The ecosystem is a response to historic marginalization as well as the evolving multimedia landscape of college sports and entertainment. It aligns with social ecology theory, which views ecological issues as social challenges best addressed through grassroots community empowerment. The HBCU ecosystem exemplifies this by promoting the self-determination of marginalized communities.
However, to fully understand this ecosystem, we must examine the broader conditions and social structures in which it exists. We can apply six key questions from the framework for studying African American culture:
- What were the historic causes of HBCU empowerment through social media?
- Where does the HBCU sports ecosystem participate in the social media landscape?
- How does this ecosystem participate?
- How does blackness exist in these sporting spaces?
- How are HBCUs organized within conferences and informal/formal social media spaces?
- What social structures shape the HBCU experience
Answering these questions will provide crucial insight into how marginalized communities can leverage new technologies and decentralized platforms to amplify their narratives. It will also elucidate power dynamics around identity, representation and access in sports media.
As thought leaders, we have an obligation to examine these issues. The HBCU sports ecosystem represents the best of social ecology theory applied to sports culture. However, its evolution continues. We must remain cognizant of its historic origins while assessing current and future opportunities.

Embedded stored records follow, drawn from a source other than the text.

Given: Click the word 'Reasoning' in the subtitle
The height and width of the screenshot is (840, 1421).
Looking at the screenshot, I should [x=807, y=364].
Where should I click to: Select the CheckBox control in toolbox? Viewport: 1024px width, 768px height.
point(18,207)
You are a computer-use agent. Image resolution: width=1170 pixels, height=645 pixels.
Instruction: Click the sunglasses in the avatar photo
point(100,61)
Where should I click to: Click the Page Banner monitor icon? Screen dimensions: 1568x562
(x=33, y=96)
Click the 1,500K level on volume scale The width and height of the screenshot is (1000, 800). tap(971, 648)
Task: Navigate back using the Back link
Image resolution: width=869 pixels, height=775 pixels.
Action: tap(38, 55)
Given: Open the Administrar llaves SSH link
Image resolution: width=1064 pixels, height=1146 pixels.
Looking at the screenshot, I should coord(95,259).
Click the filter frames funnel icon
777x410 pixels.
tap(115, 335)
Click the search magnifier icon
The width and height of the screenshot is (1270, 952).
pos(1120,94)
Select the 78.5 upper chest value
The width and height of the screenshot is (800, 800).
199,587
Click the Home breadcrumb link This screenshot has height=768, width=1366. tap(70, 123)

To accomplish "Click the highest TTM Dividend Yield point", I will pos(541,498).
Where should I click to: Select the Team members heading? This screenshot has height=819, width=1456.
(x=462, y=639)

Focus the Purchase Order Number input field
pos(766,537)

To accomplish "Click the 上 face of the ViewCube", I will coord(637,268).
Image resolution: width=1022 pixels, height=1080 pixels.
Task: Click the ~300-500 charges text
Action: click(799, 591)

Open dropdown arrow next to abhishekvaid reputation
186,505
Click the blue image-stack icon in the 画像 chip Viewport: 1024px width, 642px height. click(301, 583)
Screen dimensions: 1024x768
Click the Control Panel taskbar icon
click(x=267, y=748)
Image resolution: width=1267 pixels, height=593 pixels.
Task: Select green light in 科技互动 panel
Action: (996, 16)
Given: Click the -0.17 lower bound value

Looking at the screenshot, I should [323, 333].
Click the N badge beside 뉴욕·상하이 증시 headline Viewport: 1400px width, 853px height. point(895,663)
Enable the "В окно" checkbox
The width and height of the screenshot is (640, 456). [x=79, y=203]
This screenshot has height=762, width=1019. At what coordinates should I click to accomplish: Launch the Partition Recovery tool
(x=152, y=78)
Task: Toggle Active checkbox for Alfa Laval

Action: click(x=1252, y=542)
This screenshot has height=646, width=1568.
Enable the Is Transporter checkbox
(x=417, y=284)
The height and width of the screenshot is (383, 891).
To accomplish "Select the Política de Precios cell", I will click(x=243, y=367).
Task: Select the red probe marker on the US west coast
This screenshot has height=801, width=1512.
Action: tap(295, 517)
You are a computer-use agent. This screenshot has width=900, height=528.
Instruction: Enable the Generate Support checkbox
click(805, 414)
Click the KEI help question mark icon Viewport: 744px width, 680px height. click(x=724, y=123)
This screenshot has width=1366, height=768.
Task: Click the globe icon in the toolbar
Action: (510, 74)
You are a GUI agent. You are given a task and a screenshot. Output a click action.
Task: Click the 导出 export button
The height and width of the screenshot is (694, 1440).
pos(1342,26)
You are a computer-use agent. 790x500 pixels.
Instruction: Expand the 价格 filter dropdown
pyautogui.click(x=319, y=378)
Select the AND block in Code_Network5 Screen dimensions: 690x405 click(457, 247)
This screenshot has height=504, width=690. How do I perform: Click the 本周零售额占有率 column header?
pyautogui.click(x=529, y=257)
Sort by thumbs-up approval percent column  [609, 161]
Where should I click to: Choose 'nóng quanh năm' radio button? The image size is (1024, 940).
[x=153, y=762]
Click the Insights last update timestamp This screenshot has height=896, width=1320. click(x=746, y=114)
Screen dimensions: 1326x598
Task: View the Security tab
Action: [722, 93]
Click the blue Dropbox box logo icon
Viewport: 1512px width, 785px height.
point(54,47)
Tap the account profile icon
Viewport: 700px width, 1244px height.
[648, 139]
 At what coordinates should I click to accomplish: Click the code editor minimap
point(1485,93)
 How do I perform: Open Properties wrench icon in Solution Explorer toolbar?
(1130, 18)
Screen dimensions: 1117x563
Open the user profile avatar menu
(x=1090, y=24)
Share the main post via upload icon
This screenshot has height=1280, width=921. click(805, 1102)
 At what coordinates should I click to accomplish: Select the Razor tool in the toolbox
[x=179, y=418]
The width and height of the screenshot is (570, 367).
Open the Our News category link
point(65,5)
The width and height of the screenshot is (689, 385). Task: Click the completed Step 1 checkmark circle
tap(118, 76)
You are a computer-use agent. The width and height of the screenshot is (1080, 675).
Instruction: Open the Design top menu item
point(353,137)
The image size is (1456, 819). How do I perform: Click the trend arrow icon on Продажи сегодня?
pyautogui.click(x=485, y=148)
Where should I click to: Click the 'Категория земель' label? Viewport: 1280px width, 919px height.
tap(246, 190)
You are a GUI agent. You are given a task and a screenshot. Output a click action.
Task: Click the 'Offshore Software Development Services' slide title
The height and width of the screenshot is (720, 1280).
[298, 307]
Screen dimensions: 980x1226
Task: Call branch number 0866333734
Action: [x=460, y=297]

The decentralized nature of platforms like radio shows and podcasts has democratized sports media. Still, many inequities remain. The ecosystem empowers collective narratives, yet power remains concentrated among a few key gatekeepers. As it grows, will alternative platforms become increasingly corporatized? How can organic community ownership be maintained?
Furthermore, we must ensure the empowerment message reaches wider audiences, not just sports fans. The lessons from this ecosystem can shape more equitable media representations and information exchange. Its vibrancy counters dominant narratives about HBCUs and Black culture. However, resonance beyond the niche depends on accessibility.
The HBCU sports ecosystem arose from marginalization but now drives empowerment. As it continues evolving, we have a duty as thought leaders to guide this progress. Our scholarship must analyze current successes while safeguarding future community-centered growth. This will determine whether the ecosystem fulfills its democratizing potential or succumbs to replicated power imbalances.
Either way, it remains a space where blackness is celebrated and HBCU excellence shines bright.
Why It Matters
The vibrant HBCU sports media ecosystem is both a response to marginalization and a force for empowerment. It matters because representation shapes reality. By countering dominant narratives, this ecosystem expands the public understanding of Blackness and HBCU excellence.
Democratized media platforms allow historically excluded communities to shape their own stories. This ecosystem provides a roadmap for how decentralized media can transform power dynamics and social structures. Its inclusive ownership model is key if the ecosystem is to avoid replicating existing inequitable systems as it grows. This fresh approach to sports media serves
as a microcosm of what’s possible in empowering marginalized communities and advancing social equity.